Meu pai sempre diz, parafraseando Paulo Mendes Campos, que a ‘juventude é a velhice do mundo indefinidamente passada a limpo’. Ao olhar para minha sobrinha de 13 anos me vejo também com 13 a dizer e pensar as mesmas coisas, sob uma roupagem um pouco diferente na forma, mas todo o mais é exatamente igual.

Quando pensava, por exemplo, que com 28 anos estaria no ano 2000, ficava horrorizada ao me imaginar “velha e decrépita” prestes a inaugurar o novo milênio. Pra mim, definitivamente, seria o fim do mundo. Eu tinha 17. Mas vamos mais longe: com 13, olhava para as amiguinhas de 17 e as achava velhas e idiotas tentando misturar-se a nós, ninfetinhas pré-adolescentes. Com 4, achava que os 10 seriam a minha liberdade. Você se enxerga nisso? Pois é. Tudo igual.

Mas graças ao bom tempo, hoje me vejo com 41 e nem o mundo acabou para mim, nem me vejo decrépita, muito menos idiota ou pouco liberta, e sinceramente?, nem velha.

Ao contrário, hoje me vejo mais segura, mais auto-pensada, sem aquela estranha sensação de ‘ridículo’ de quem apenas estréia a vida com o olhar curto e os passos incertos.

Hoje meu olhar vagueia e meu horizonte é mais largo do que uma vez foi, e bem mais amplo. Hoje posso olhar para mim e gostar de cada fio branco, porque todos eles têm uma história, assim como cada ruga que venho acumulando, pouco a pouco, e que cada manhã me dá ‘bom-dia’ antes mesmo do café. Hoje percebo como até mesmo nossas crenças podem ser nossas inimigas, e tudo, no fim, depõe e batalha contra nós.
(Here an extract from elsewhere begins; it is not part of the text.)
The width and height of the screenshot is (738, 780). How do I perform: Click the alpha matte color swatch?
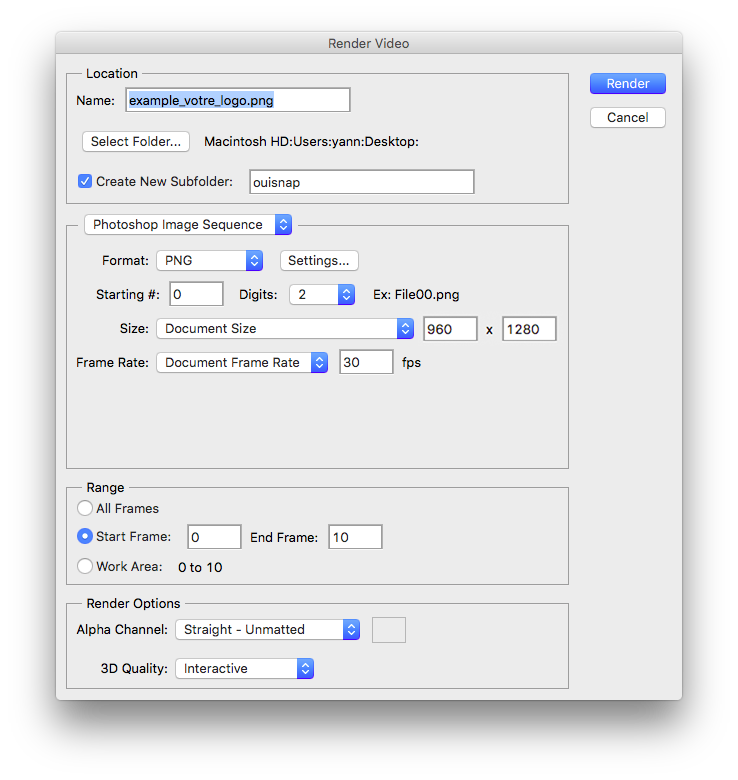(388, 629)
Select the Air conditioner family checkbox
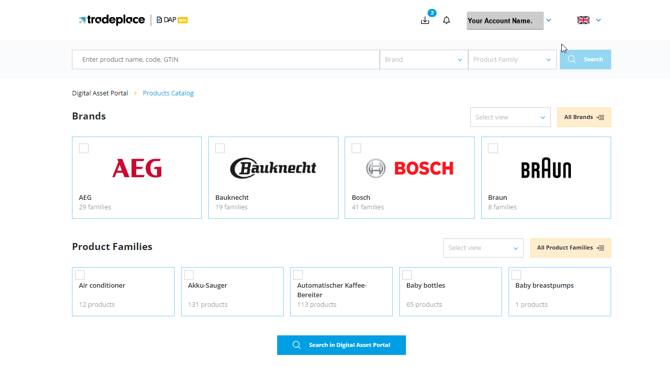670x367 pixels. tap(80, 275)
Estou menos diplomática, mais franca, mais talhada pelas circunstâncias, e nem tudo me apavora. Hoje sou mais tentada a achar que o melhor livro é aquele de capa dura e que cheira a mofo, exatamente porque tem algo que o faz perene: uma memória longa.

E gostaria de deixar a vocês, que eventualmente visitam este espaço, a seguinte mensagem (e que vocês a possam levar longe, na vida e na distäncia dos ecos internéticos que nossa web permite): sejam felizes, queridos, agora! E não temam o tempo. E jamais deixem que alguém, por vocês, diga-lhes, com qualquer audácia, de que matéria vocês são feitos e de quantas memórias se faz cada choro ou sorriso que brota em seu rosto porque ninguém, a não ser vocês mesmos, sabe por onde e como vocês chegaram até aqui.

* * *



Fonte da imagem: stylelikeu.com

Um comentário:

  1. mario tadeu saroka6 de agosto de 2014 20:13

    que bela crônica,Mariana Collares,muito bem,gostei demais,não só da escrita,que está impecável,quanto das ideias,muito ponderadas e maduras.Beijo para ti.